Start small: simple ways to try AI in your next unit
A 20-minute workflow to pilot in your classroom this week
You do not need a schoolwide initiative to test this. You can run a simple 20-minute experiment.
Pick one lesson in an upcoming unit. Then:
Define the target. Write a single, clear objective. Example: "Students will be able to solve and explain one-step equations using addition and subtraction."
Ask AI to draft checks. In SchoolGPT or another tool, paste the objective and say: "Create 4 formative assessment questions. Mix 2 multiple choice, 1 short answer, 1 'explain your thinking' question. Aim at 7th grade."
Customize. Spend 5 minutes editing. Swap out numbers. Change names. Adjust wording. Cut anything that feels off.
Add supports for 2 specific students. Take the same questions and ask AI: "Adapt these for a student reading at a 4th grade level. Keep the same math." Or: "Add sentence starters for the open-ended question."
Plan feedback phrases. Ask AI: "Give me 4 short feedback comments I can use if a student mistakes subtraction for addition in these problems." Print or keep them in a doc to speed up your commenting.
Teach, then reflect. After the lesson, ask yourself: Did this save me prep time? Did the questions do what I needed? Would I tweak the prompts I gave AI?
You are not overhauling your practice. You are testing whether AI can meaningfully reduce friction in one part of your week.
Questions to ask as you evaluate AI tools for your school
If your school is shopping for tools, or thinking about using something like SchoolGPT more broadly, keep the questions grounded in real classroom life.
A quick comparison lens:
| Question to ask | Why it matters |
|---|---|
| Can I control and edit everything it generates? | You need final say, always. |
| Can it align to my standards and curriculum, not generic content? | Random questions are useless. Alignment is key. |
| How does it handle student data and privacy? | Especially critical for IEP-related work. |
| Can it adapt for different reading levels and supports? | Mixed-need classes are the norm, not the exception. |
| Does it actually save me time in a normal week? | Shiny dashboards do not matter if the workflow is clunky. |
The right tool feels like an assistant. The wrong one feels like a second job.
Looking ahead: helping students use AI for self-assessment
The most interesting future use of AI for formative assessment is not what it does for teachers. It is what it can help students do.
Imagine students:
- Pasting their rough draft into an AI tool that is set up with your rubric, then asking, "What is one way I could make my evidence stronger?"

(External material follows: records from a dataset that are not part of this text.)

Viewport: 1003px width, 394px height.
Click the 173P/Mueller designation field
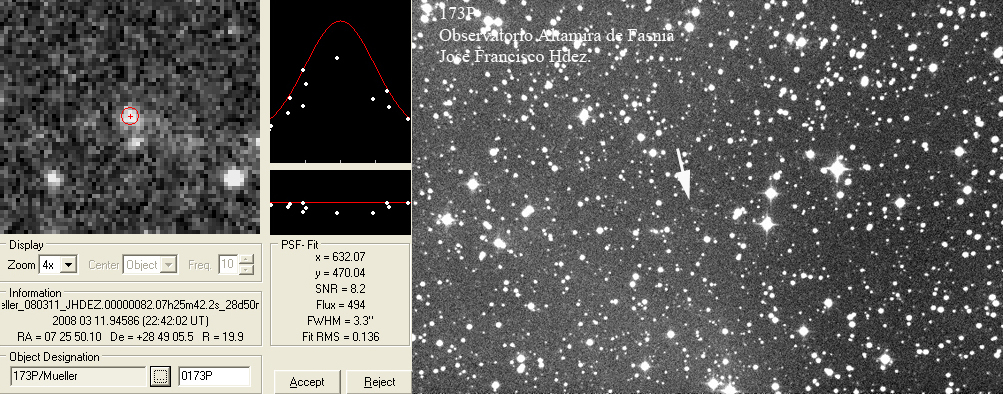coord(78,376)
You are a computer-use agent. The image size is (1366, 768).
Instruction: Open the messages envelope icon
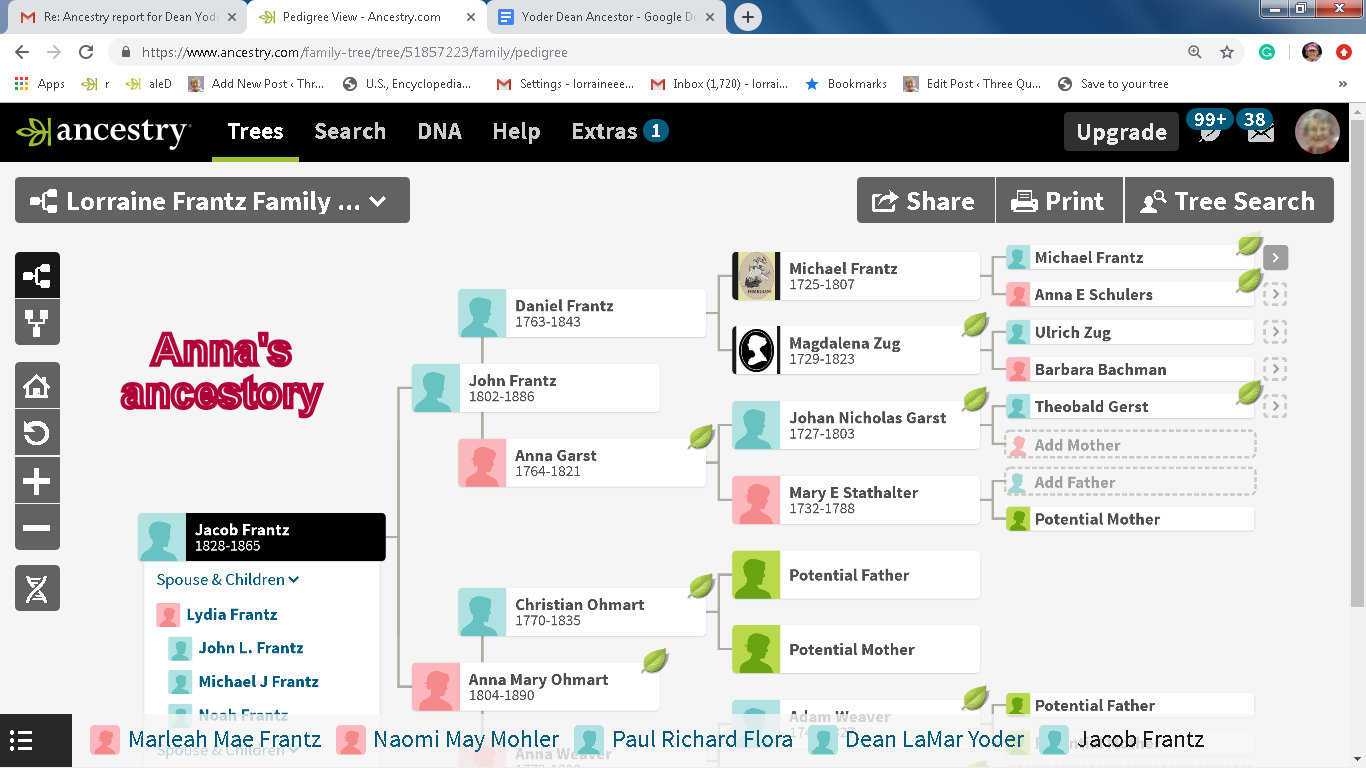pos(1260,132)
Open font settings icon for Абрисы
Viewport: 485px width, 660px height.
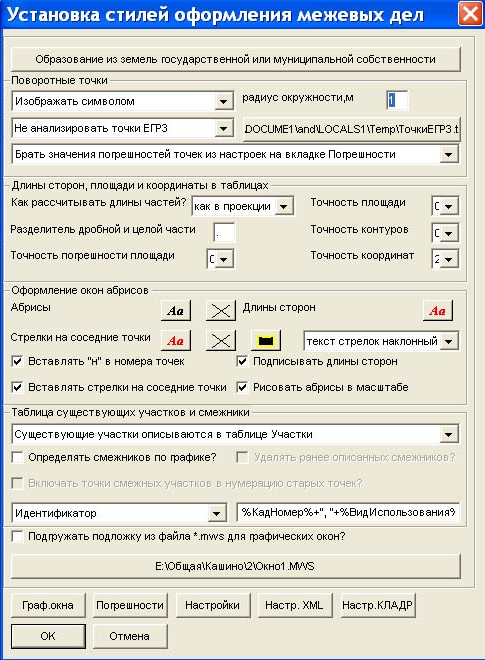(x=176, y=311)
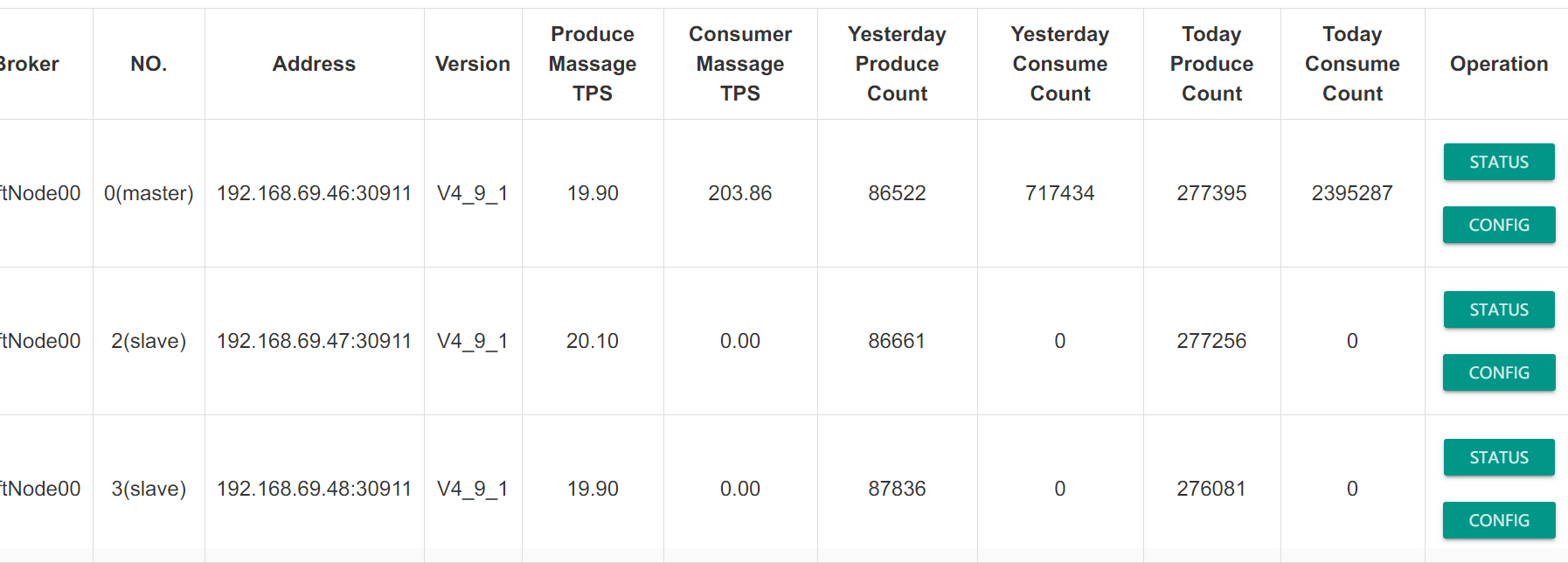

- Asking AI to generate one more practice problem at their current difficulty level, then checking their own understanding.
- Using AI to rehearse oral answers or explanations, then refining their thinking before they share with the class.
This is not about letting AI write for them. It is about teaching them to use feedback tools to reflect, revise, and take more ownership of their learning.
Your role shifts slightly. From sole feedback provider to feedback coach. You help them learn which AI feedback to ignore, which to take seriously, and how to make the final call.
That is a powerful life skill, not just a classroom trick.
If you are curious, pick one upcoming lesson and give this a try.
Use AI to draft a quick check, adapt it for one student with an IEP, and pre-write a few feedback phrases. Keep what works. Toss what does not. Adjust your prompts next time.
The point is not to automate your teaching. It is to reclaim enough time and mental space that you can do the parts of the job that only you can do.